FIG. 16 is a schematic view showing a modification of the positive temperature coefficient thermistor element shown in FIG. 15B;

FIG. 17 is a sectional view showing a surface-mount positive temperature coefficient thermistor according to an eleventh preferred embodiment of the present invention;

FIG. 18 is a schematic view showing a lower-side metal terminal for the surface-mount positive temperature coefficient thermistor shown in FIG. 17;

FIG. 19 is a schematic view showing a modification of a pair of metal terminals used in preferred embodiments of the present invention;

FIG. 20 is a schematic view showing a modification of an upper-side metal terminal of a preferred embodiment of the present invention;

FIG. 21 is a sectional view showing a conventional example of a surface-mount positive temperature coefficient thermistor;

FIG. 22 is a front view showing another conventional example of a surface-mount positive temperature coefficient thermistor; and

FIG. 23 is a schematic exploded view showing a surface-mount positive temperature coefficient thermistor according to a modified preferred embodiment of the present invention.

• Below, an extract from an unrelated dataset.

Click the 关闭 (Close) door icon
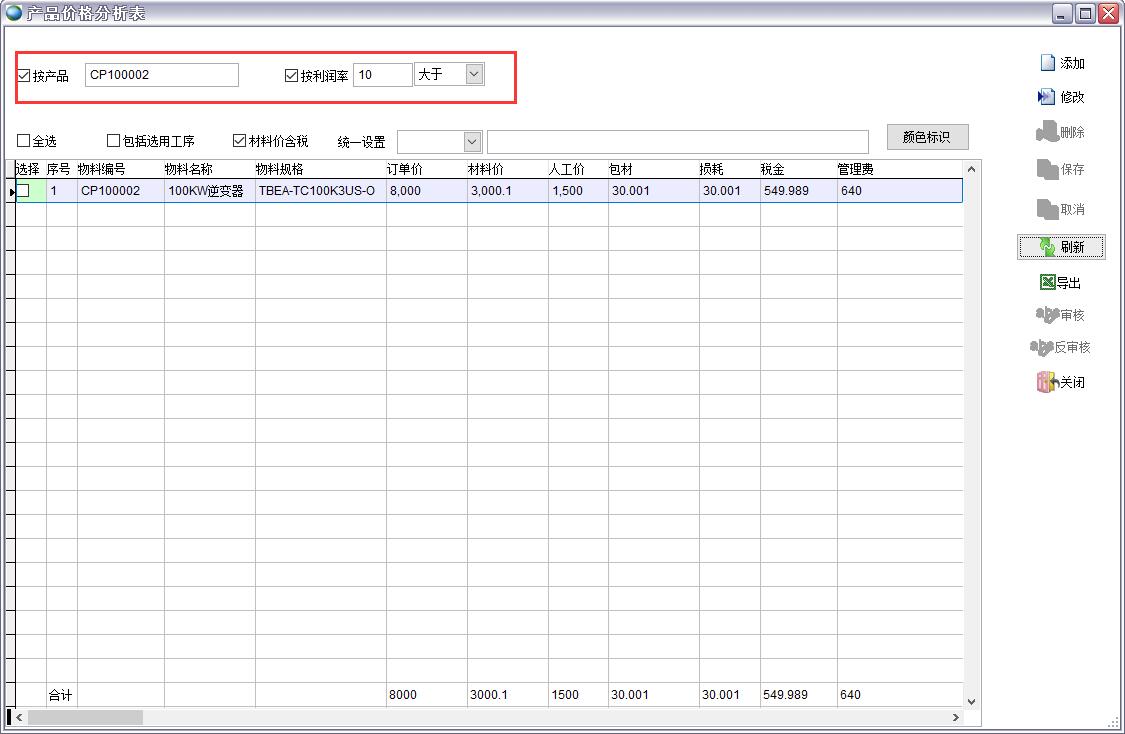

Hereinafter, preferred embodiments according to the present invention will be described with reference to the accompanying drawings.

FIG. 1 is a schematic exploded view showing a surface-mount positive temperature coefficient thermistor 21 according to a first preferred embodiment of the present invention, and FIG. 2 is a front view thereof.

The surface-mount positive temperature coefficient thermistor 21 preferably includes a disk-shaped positive temperature coefficient thermistor element 23 having electrodes 22a and 22b provided on opposing main surfaces thereof, and an insulating case 24 having an inner space with the positive temperature coefficient thermistor element 23 inserted therein, and a pair of metal terminals 25a and 25b arranged to make electrical contact with the opposite main surface electrodes 22a and 22b of the positive temperature coefficient thermistor element 23, and to sandwich therebetween the positive temperature coefficient thermistor element 23 within the inner space of the insulating case 24.

The positive temperature coefficient thermistor element 23 is preferably a disk-shaped unit with a diameter of about 8 mm and a thickness of about 2 mm.

The insulating case 24 is made of PPS (polyphenylene sulfide) resin, and is formed into a substantially rectangular configuration having outer dimensions of about 10 mm×about 4 mm×about 4 mm. The insulating case 24 has an inner space with the positive temperature coefficient thermistor element 23 inserted therein, and includes a pair of main surfaces 24a and 24b opposed to each other; a pair of opening side surfaces 24c and 24d opposed to each other; and a pair of end surfaces 24e and 24f opposed to each other.

The pair of opening side surfaces 24c and 24d of the insulating case 24 have opening portions 26a and 26b where the inner space is exposed to the outside, the opening portions having dimensions of approximately 8.6 mm×2.6 mm.

The pair of mutually opposed end surfaces 24e and 24f of the insulating case 24, have terminal insertion holes 27a and 27b, respectively, each having dimensions of, for example, about 2.4 mm×about 0.5 mm. The terminal insertion holes 27a and 27b are arranged so as to be rotated with respect to each other by an angle of about 180 degrees about the axis A–A′ connecting the centers of the pair of opening side surfaces 24c and 24d of the insulating case 24.

The metal terminals 25a and 25b are preferably made of phosphor bronze. The upper-side metal terminal 25a and the lower-side metal surface 25b have thicknesses of about 0.2 mm and about 0.15 mm, respectively, and a width of about 2.2 mm.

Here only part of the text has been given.